▸ **Problem statement**: Omit every image, and transcribe the remaining entries exactly as given.

-- Source information follows --

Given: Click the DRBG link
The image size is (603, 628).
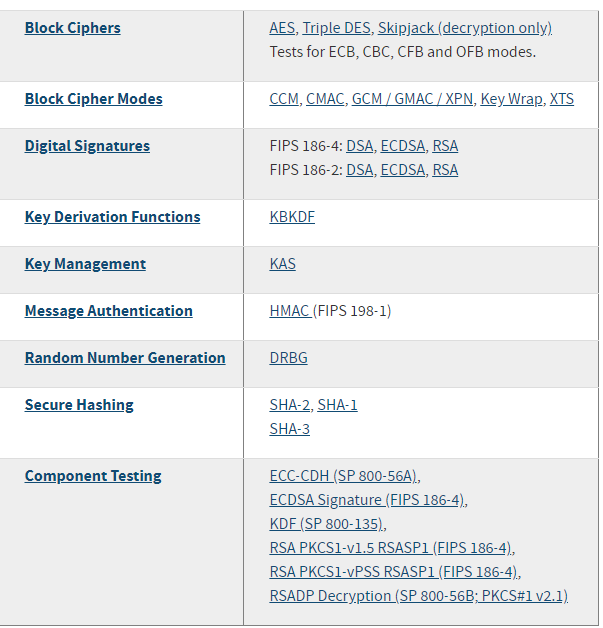Looking at the screenshot, I should (289, 358).
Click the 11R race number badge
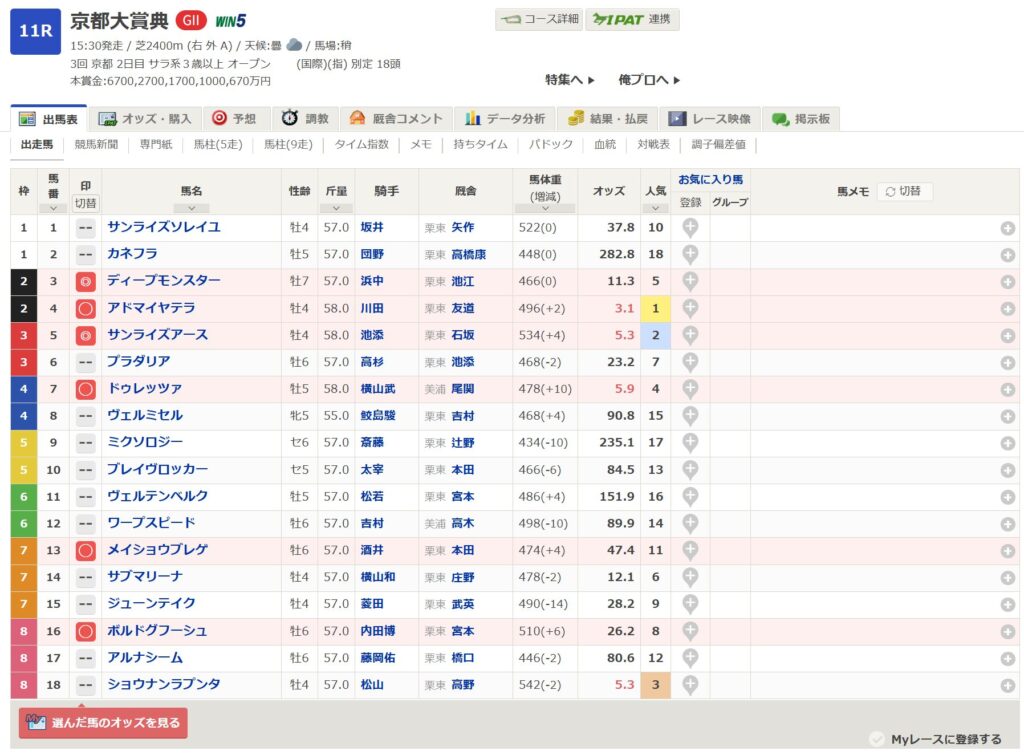 35,32
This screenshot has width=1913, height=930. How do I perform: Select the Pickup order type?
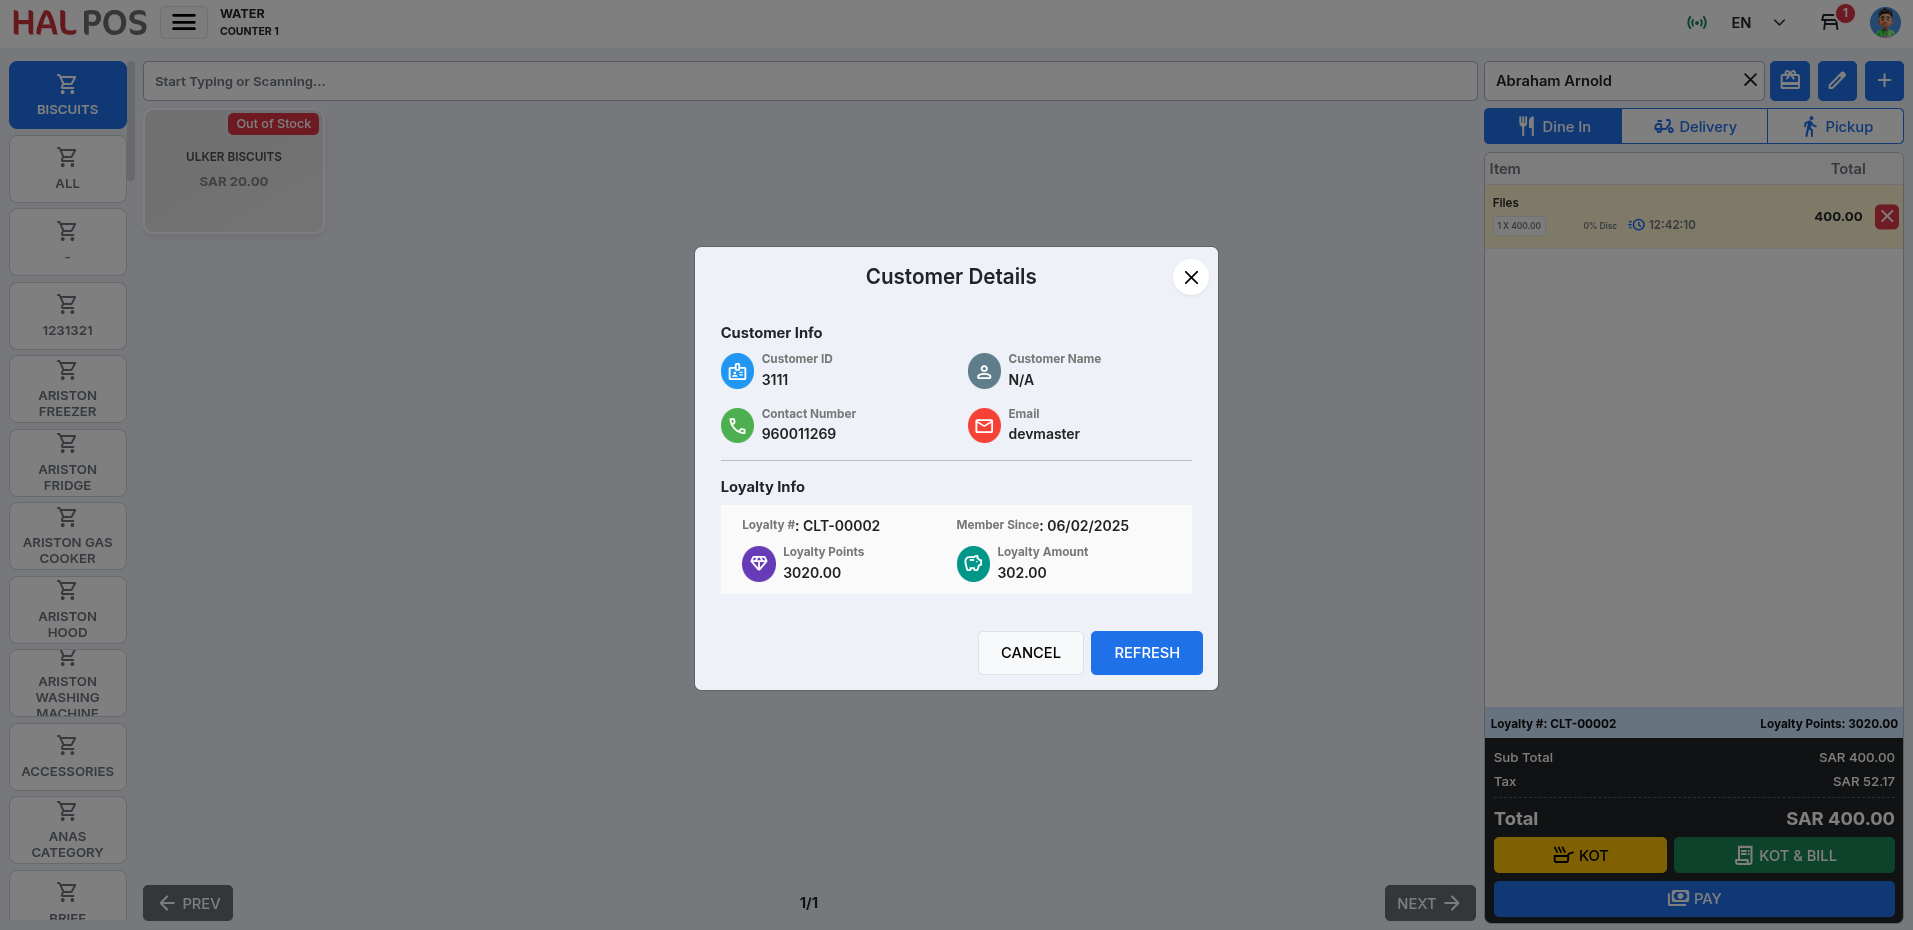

-- Source information concluded --

▸ **Solution**:
Given: Click the DRBG link
The image size is (603, 628).
Looking at the screenshot, I should (289, 358).
Click the 11R race number badge
 35,32
This screenshot has width=1913, height=930. How do I perform: Select the Pickup order type?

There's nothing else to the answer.